L'appello: "I poveri non possono curarsi, a Palermo servono 28 mila farmaci"
Corsa contro il tempo per contrastare l'emergenza povertà sanitaria. A lanciare la sfida è la Fondazione Banco farmaceutico
Una corsa contro il tempo, 28 mila confezioni di farmaci per curare questo picco influenzale da raccogliere entro lunedì prossimo. A lanciare la sfida, che risponde a una sempre maggiore richiesta di farmaci da parte di persone che non possono permettersi di comprarli, è la Fondazione Banco farmaceutico che, a Palermo e provincia, assiste ben 28 enti caritatevoli a fronte di un fabbisogno di farmaci cresciuto a ben 28mila confezioni. Quest'anno la raccolta è cominciata prima, lunedì scorso, ma il clou sarà oggi e lunedì 10 febbraio, con in campo tutte le 94 farmacie aderenti all'iniziativa, in aumento rispetto all'edizione del 2019, e con 400 volontari del Banco farmaceutico. "E' importante l'impegno di tutti i cittadini - spiega Roberto Tobia, presidente di Federfarma Palermo - perché sono sempre di più le persone che, pur avendo la ricetta del Servizio sanitario nazionale, non possono pagare neanche il ticket. Non riusciamo ad aiutare tutti perché spesso si vergognano e neppure entrano in farmacia, rinunciano a curarsi aggravando la propria condizione di salute".
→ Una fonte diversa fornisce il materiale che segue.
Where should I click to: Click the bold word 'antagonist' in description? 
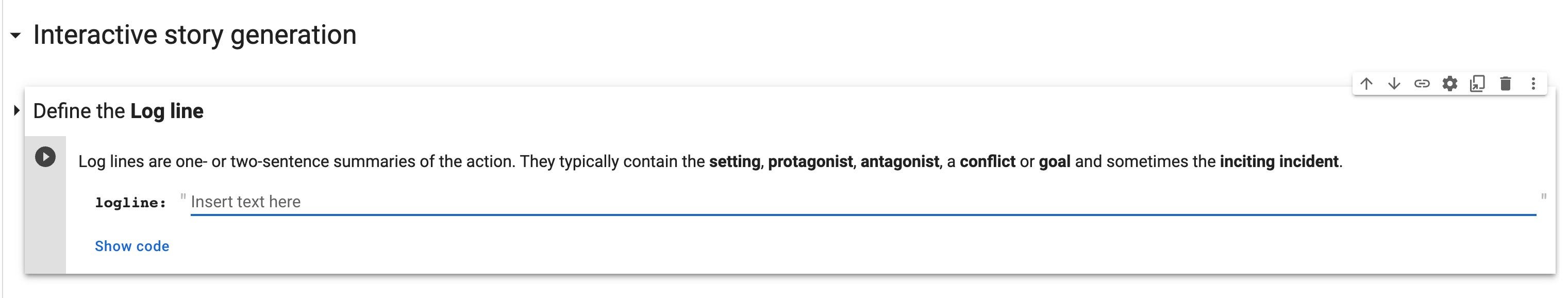tap(899, 161)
"Purtroppo - aggiunge Mario Bilardo, presidente dell'Ordine provinciale dei farmacisti - l'emergenza non si ferma con la raccolta per il Banco farmaceutico ma prosegue quotidianamente, tutto l'anno, con i farmacisti sempre impegnati in prima linea per contribuire a risolvere i problemi di questa società sempre più in declino. I dati Istat confermano che la povertà sanitaria è in aumento e non basta più la generosità: occorre trovare una soluzione strutturale". Una situazione confermata anche da Salvatore Beninati, della Farmacia solidale dell'Istituto Villa Nave. "Riceviamo sempre più confezioni dal Banco farmaceutico, dalle farmacie, dalle industrie e da privati cittadini e riusciamo ad aiutare tanti poveri e tanti enti caritatevoli - afferma - C'è anche quando riusciamo a inviare confezioni in zone di guerra come ad Aleppo, in zone dove operano i soldati italiani come in Libano, o a missioni in Congo, ma spesso dobbiamo dire no per mancanza di disponibilità. E' un'emergenza molto più grande di noi".